Data items:

##########

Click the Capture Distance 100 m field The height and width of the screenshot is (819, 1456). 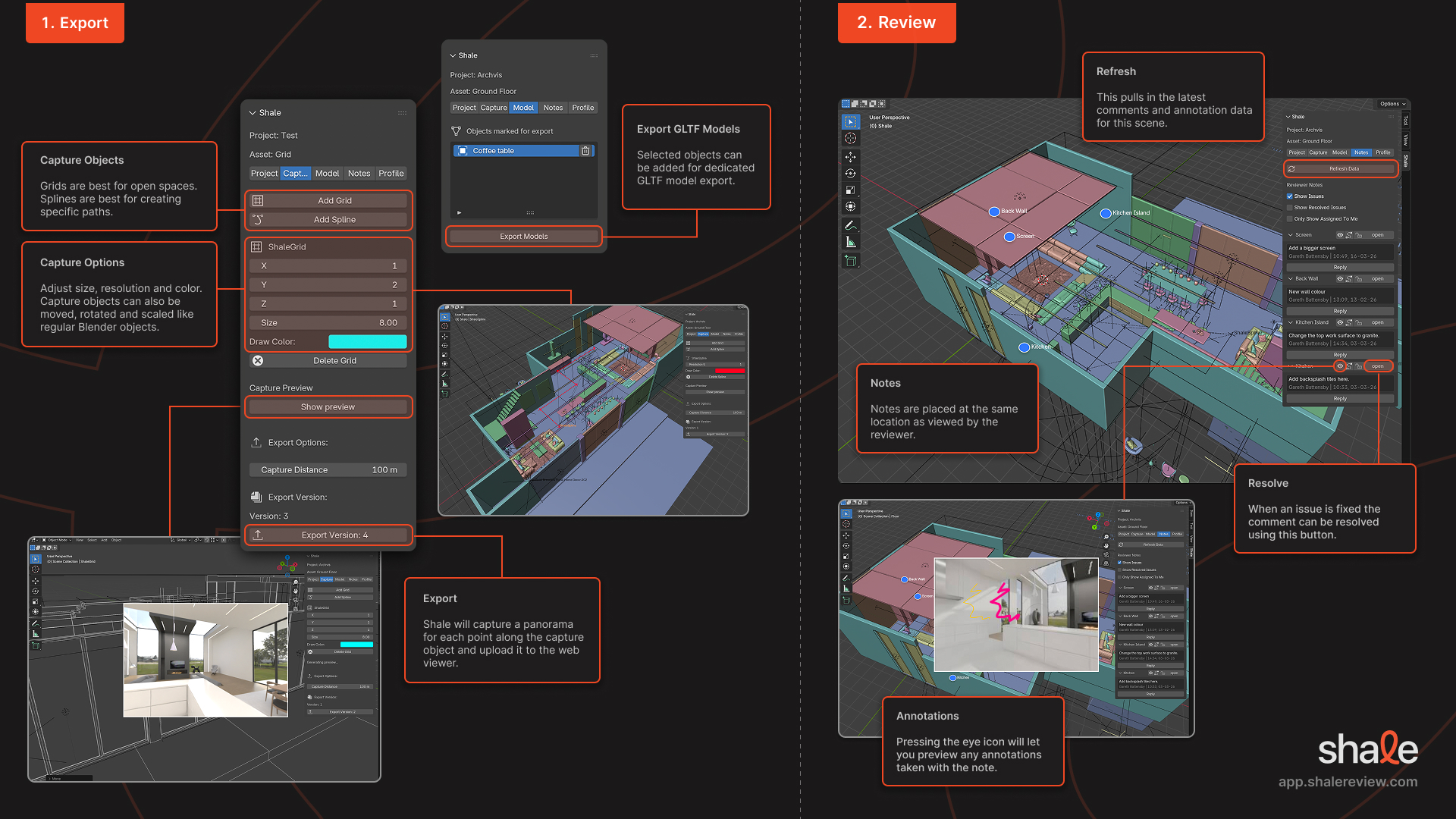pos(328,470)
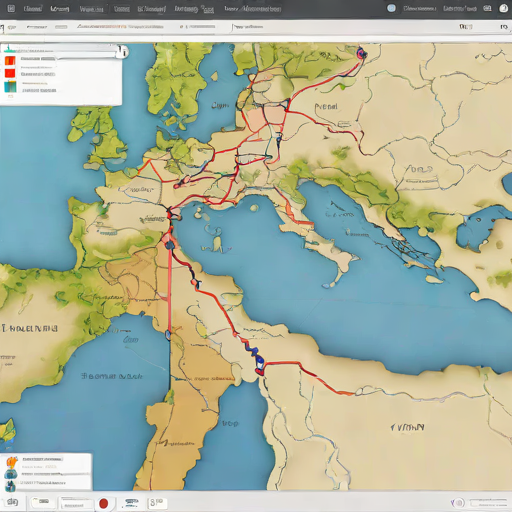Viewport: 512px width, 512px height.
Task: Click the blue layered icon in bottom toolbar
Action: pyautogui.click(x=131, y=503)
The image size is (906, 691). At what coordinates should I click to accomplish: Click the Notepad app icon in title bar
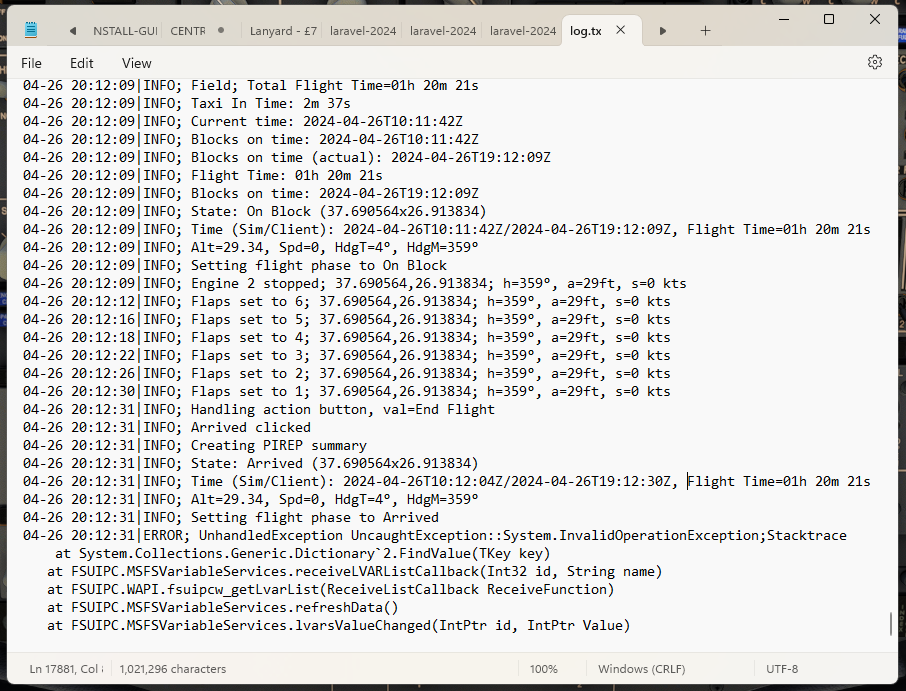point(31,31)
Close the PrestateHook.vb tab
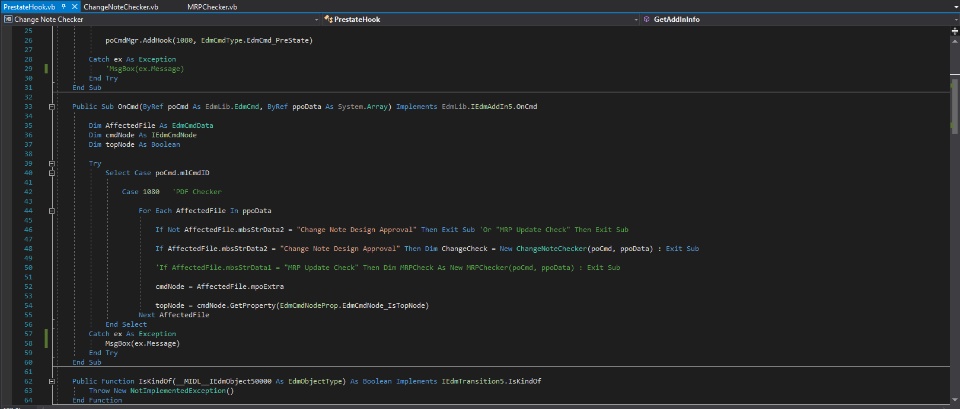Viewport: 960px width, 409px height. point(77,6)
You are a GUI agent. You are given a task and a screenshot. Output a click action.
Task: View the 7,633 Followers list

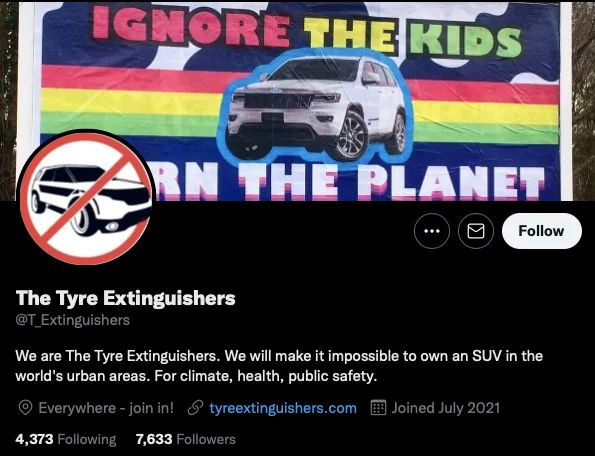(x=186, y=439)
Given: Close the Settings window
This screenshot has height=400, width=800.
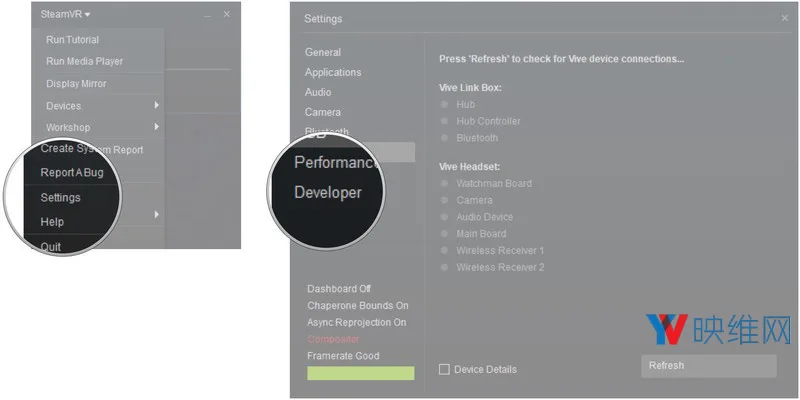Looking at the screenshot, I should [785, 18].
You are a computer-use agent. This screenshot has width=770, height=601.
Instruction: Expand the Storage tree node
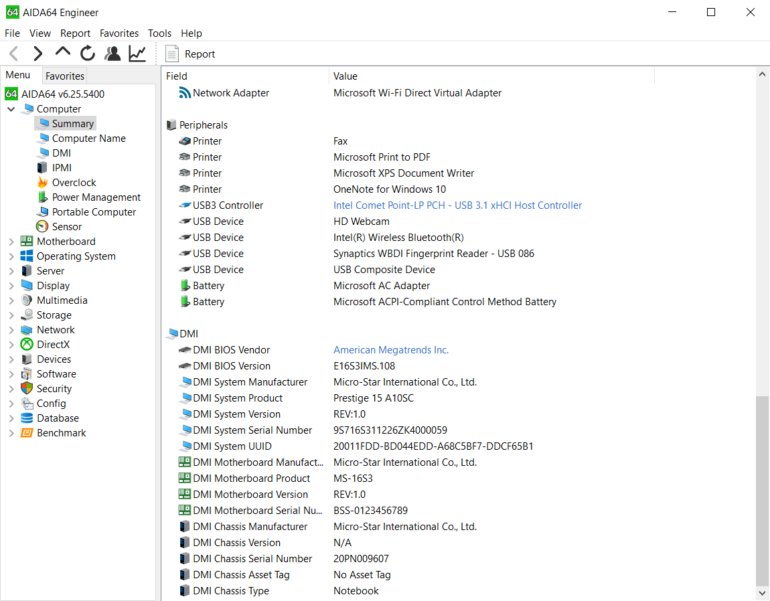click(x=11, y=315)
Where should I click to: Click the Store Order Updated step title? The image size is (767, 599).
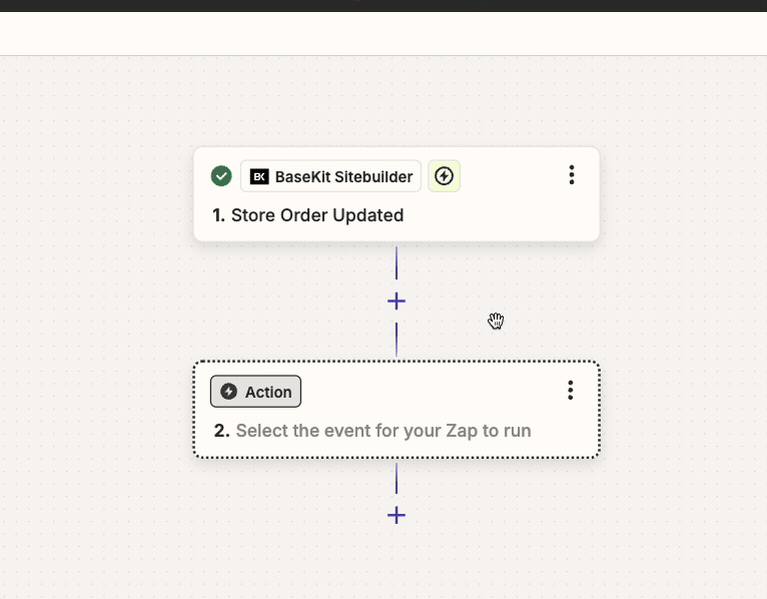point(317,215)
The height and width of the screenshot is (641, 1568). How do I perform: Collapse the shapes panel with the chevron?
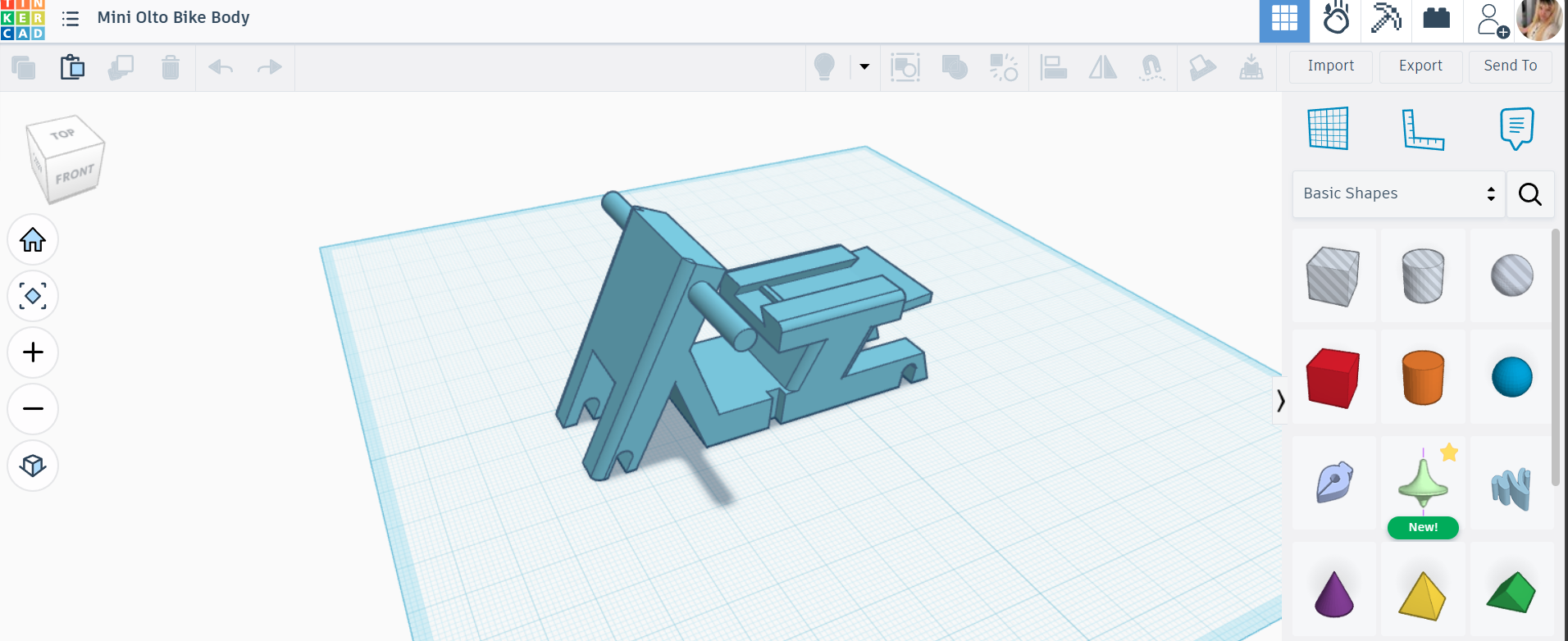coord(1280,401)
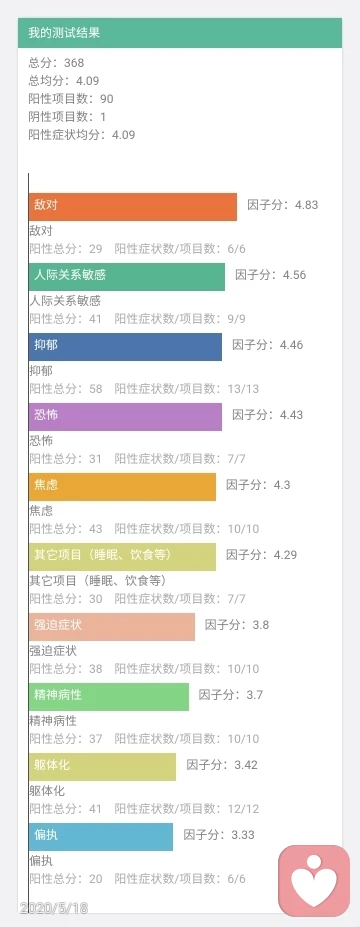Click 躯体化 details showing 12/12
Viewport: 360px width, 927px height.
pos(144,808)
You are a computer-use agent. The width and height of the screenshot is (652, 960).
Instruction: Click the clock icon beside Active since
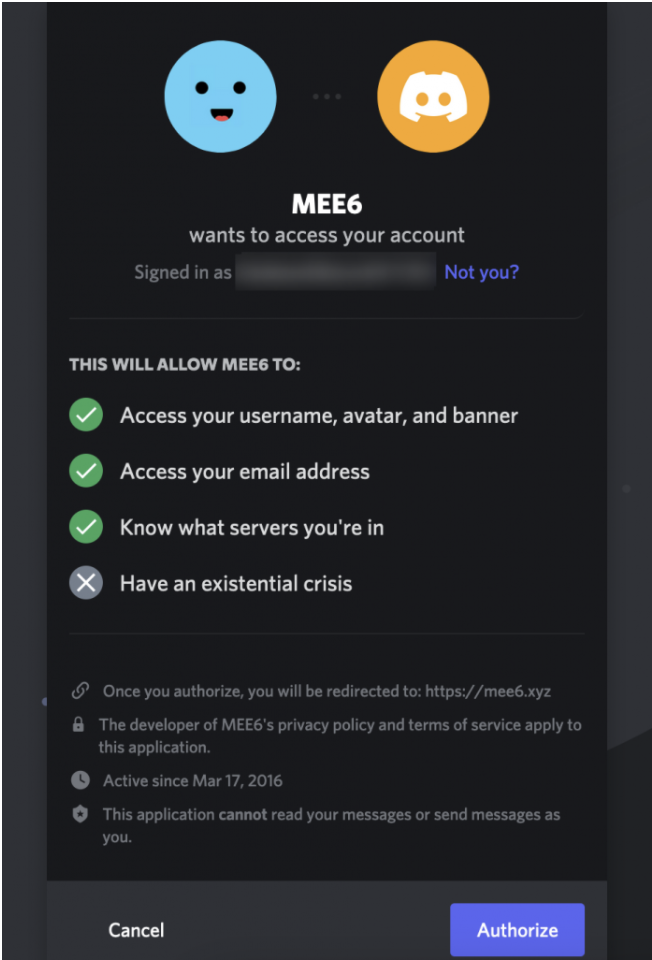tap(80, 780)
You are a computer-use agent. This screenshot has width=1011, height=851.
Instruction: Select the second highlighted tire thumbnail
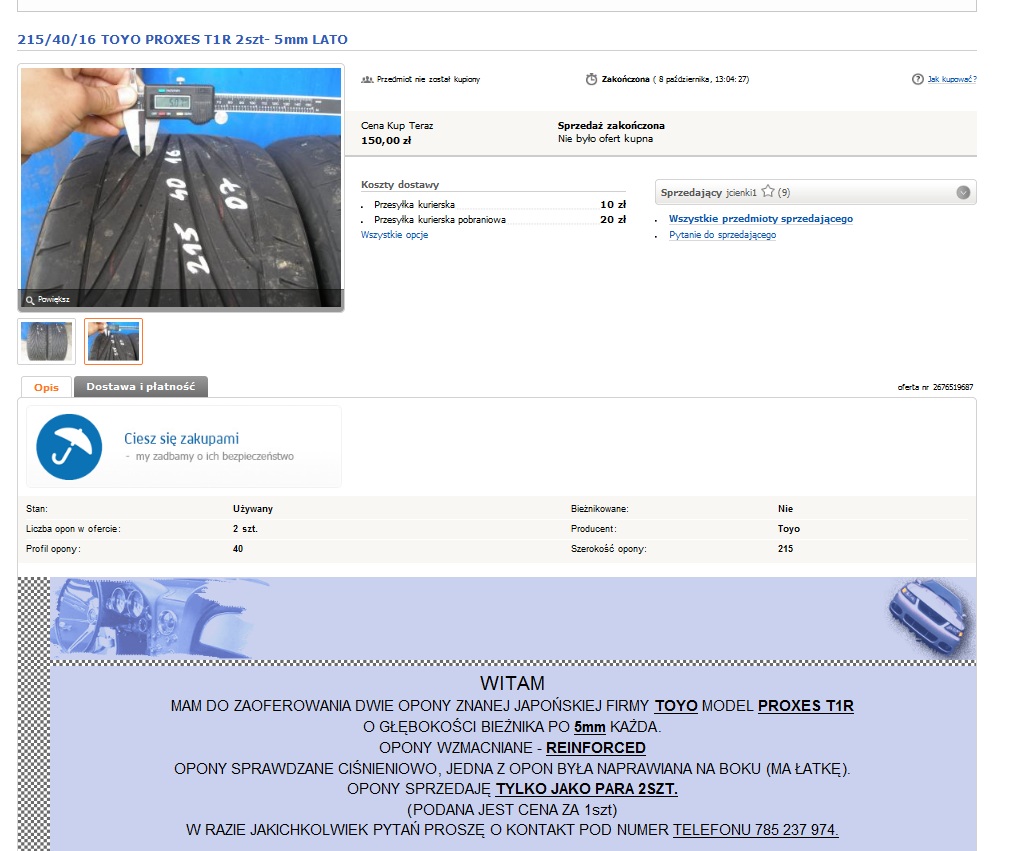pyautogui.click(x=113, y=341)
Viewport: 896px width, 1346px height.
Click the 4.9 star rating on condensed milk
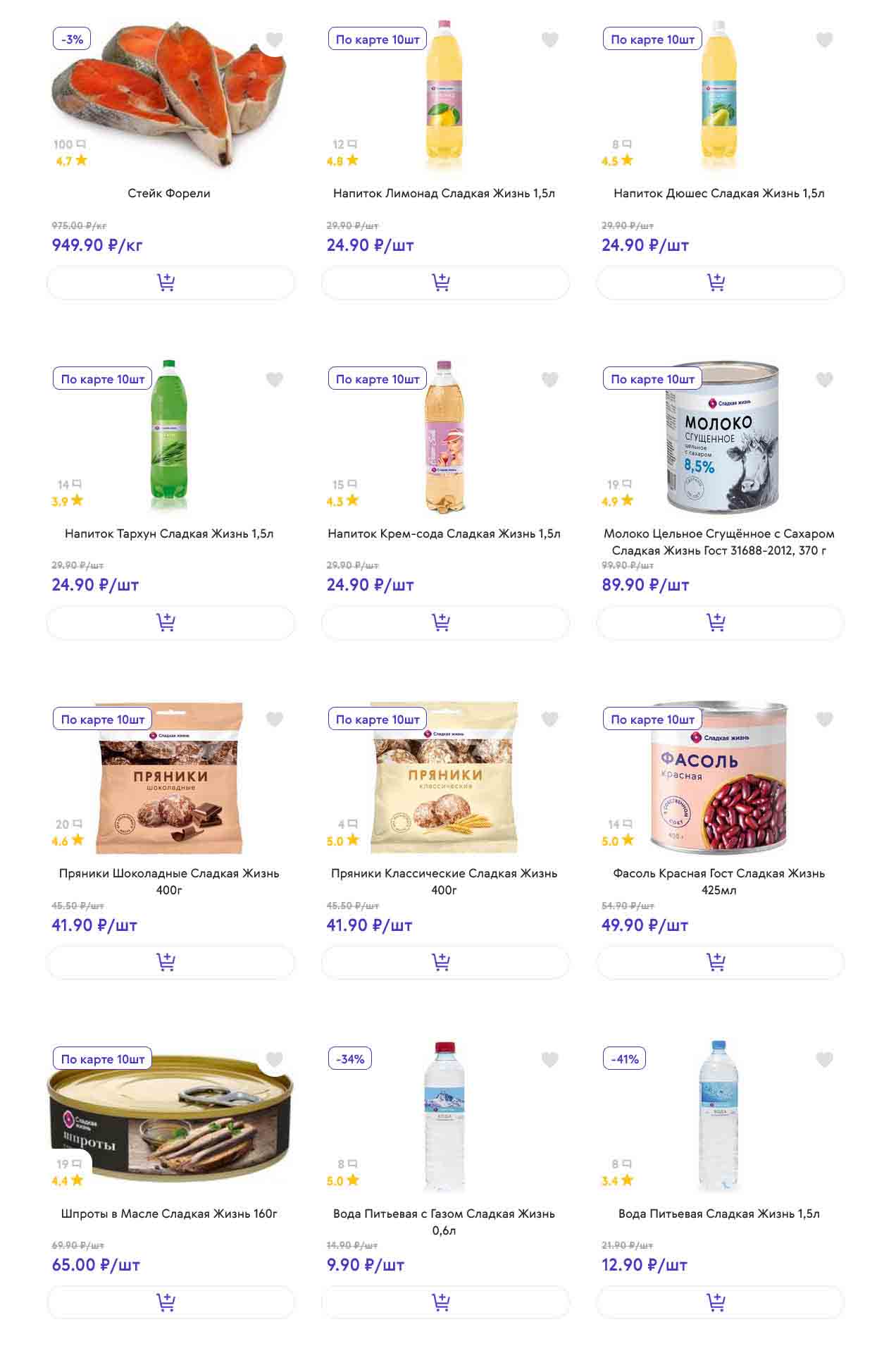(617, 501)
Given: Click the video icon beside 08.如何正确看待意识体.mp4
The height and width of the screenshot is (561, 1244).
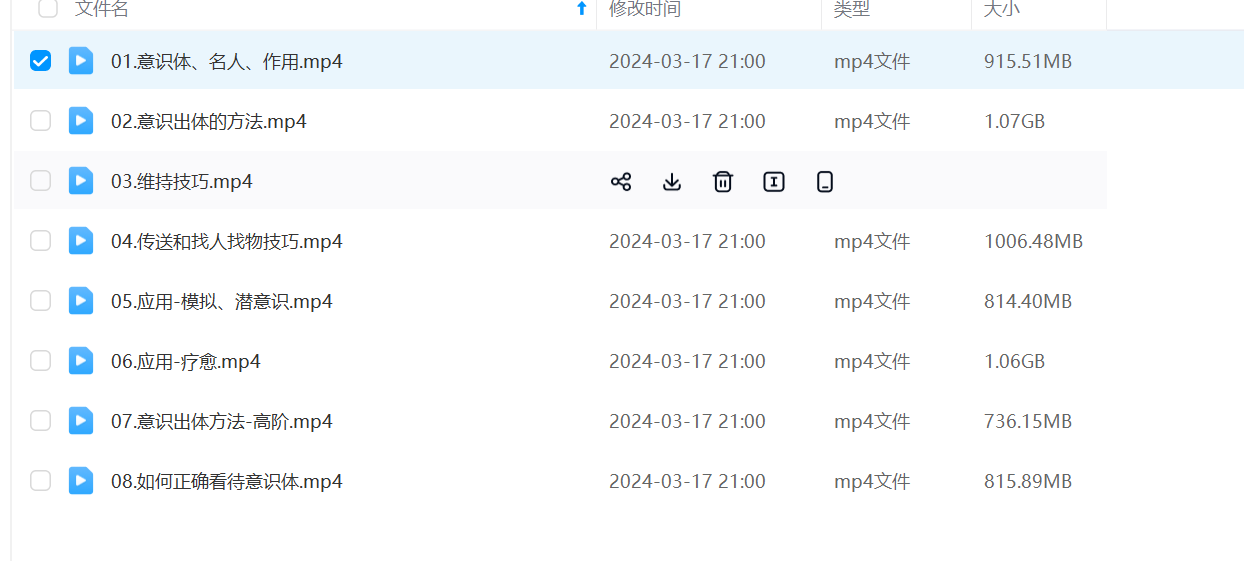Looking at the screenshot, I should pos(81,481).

##########

> [What the task asks]:
Give back, exactly and with nothing added, the lines from the line with "You are a computer-use agent. The" through the final line of the data, both included; leave pictures out.

> [Final answer]:
You are a computer-use agent. The width and height of the screenshot is (652, 960).
Instruction: Click the clock icon beside Active since
tap(80, 780)
You are a computer-use agent. This screenshot has width=1011, height=851.
Instruction: Select the second highlighted tire thumbnail
pyautogui.click(x=113, y=341)
Viewport: 896px width, 1346px height.
Click the 4.9 star rating on condensed milk
(617, 501)
Given: Click the video icon beside 08.如何正确看待意识体.mp4
The height and width of the screenshot is (561, 1244).
Looking at the screenshot, I should pos(81,481).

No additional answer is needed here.